Cytokine storm, a life-threatening hyperinflammatory response seen in severe infections like COVID-19, autoimmune diseases, and certain therapies, remains difficult to treat due to limited approved therapeutics. To support preclinical drug development and repurposing in line with 3R principles, we present a novel in vitro model for screening of cytokine-modulating compounds. Herein, we demonstrate that lymphoblastoid cell lines (LCL cells), derived from healthy donors, provide a translationally relevant and phenotypically diverse platform for cytokine profiling and drug screening. Upon stimulation with PMA/ionomycin, LCL cells exhibited a robust secretion of pro-inflammatory (IL-6, IL-8, TNF-α) and anti-inflammatory (IL-10) cytokines, closely mirroring the cytokine profile of activated whole blood. Compared to established immune cell lines THP-1 and Jurkat, LCL cells showed broader cytokine responses and retained interindividual variability. We validated the model for cytokine-modulating drug screening using two well-established immunosuppressants, dexamethasone and cyclosporin A. Dexamethasone reduced IL-6 by 21 %, IL-8 by 71 %, IL-12 by 68 %, TNF-α by 83 %, and increased IL-10 by 51 %. Cyclosporin A lowered IL-6 by 34 %, IL-8 by 69 %, IL-10 by 48 %, and TNF-α by 41 %. Subsequently, we tested a panel of clinically investigated COVID-19 therapies, selected based on a comprehensive literature review. Ciclesonide and acalabrutinib showed strong suppression of all measured cytokines by more than 60 %, while baricitinib, which has become a standard of care for severe COVID-19, reduced IL-6 by 70 %, IL-12 by 68 %, and TNF-α by 47 %, but had minimal effect on IL-8. Notably, LCL cells retained interindividual variability, as demonstrated by diverse cytokine as well as divergent NF-κB nuclear translocation responses, supporting the model's capacity to reveal real-world patient heterogeneity.
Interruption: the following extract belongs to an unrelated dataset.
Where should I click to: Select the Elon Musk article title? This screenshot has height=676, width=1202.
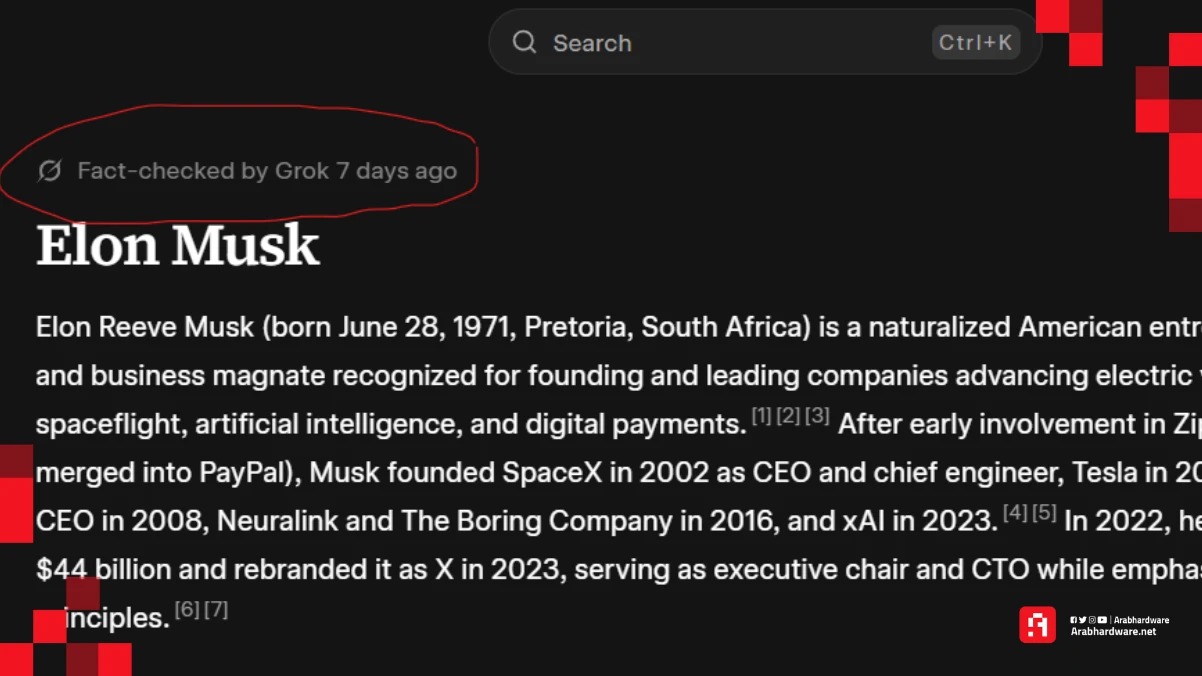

Collectively, our findings establish LCL cells as a reproducible, immunologically responsive, and patient-representative platform for cytokine storm research and high-content drug testing, providing both mechanistic insight and translational relevance.

Cytokine storm; Drug repurposing; Immunomodulatory drug screening; Interindividual variability; LCL cells; Lymphoblastoid cell lines.